— 対象記事 —
'''
よくわかるM&A

2023/10/02

上場企業におけるM&Aの現状は?買収の戦略や注意点、最新事例

上場企業におけるM&Aの現状は?買収の戦略や注意点、最新事例

上場企業の成長戦略の一環として、近年多くのM&Aが実施されています。ある企業は自社の生き残りをかけ、ある企業では自社のさらなる発展を目指して、その目的はさまざまです。

実際にM&Aを実施するに至らなくとも、多くの上場企業でM&Aは検討されています。刻々と変化するビジネス環境の中で、顧客や人材、商品やサービスなどの経営資源を確保することは、多くの上場企業にとって重要な課題であるためです。

本記事では、上場企業におけるM&Aの現状から買収戦略、M&A実施の際の注意点を解説します。上場企業によるM&Aの最新事例も紹介しているため、ぜひご一読ください。

【無料資料】
上場企業に負けない 「高成長型企業」をつくる資金調達メソッド
資料
会社が成長している今、「次の打ち手」にお悩みではありませんか?
'''
— やること —
上にある上場企業のM&Aについての記事の続きを、最後の一文の後から書くこと。

— 提供資料 —
'''
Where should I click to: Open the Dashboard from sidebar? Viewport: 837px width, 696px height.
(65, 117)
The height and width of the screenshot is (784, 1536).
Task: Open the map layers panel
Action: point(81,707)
'''
— 記述回答 —
本資料では自社をさらに成長させるために必要な資金力をアップする方法や、M&Aの最適なタイミングを解説しています。

・縮小する日本経済市場を生き抜くために必要な戦略とは?
・まず必要な資金力を増強させる仕組み
・成長企業のM&A事例4選

M&Aをご検討の方はもちろん、自社をもっと成長させたい方やIPOをご検討の方にもお役立ていただける資料ですので、ぜひご一読ください。
1分で入力完了!

上場企業におけるM&Aの現状について

上場企業におけるM&A件数は2008年のリーマンショックによる経済不況から一時下落していましたが、近年は増加傾向にあります。現在もその傾向は継続しており、2021年の国内上場企業におけるM&A件数はリーマンショック以降最高水準に回復しました。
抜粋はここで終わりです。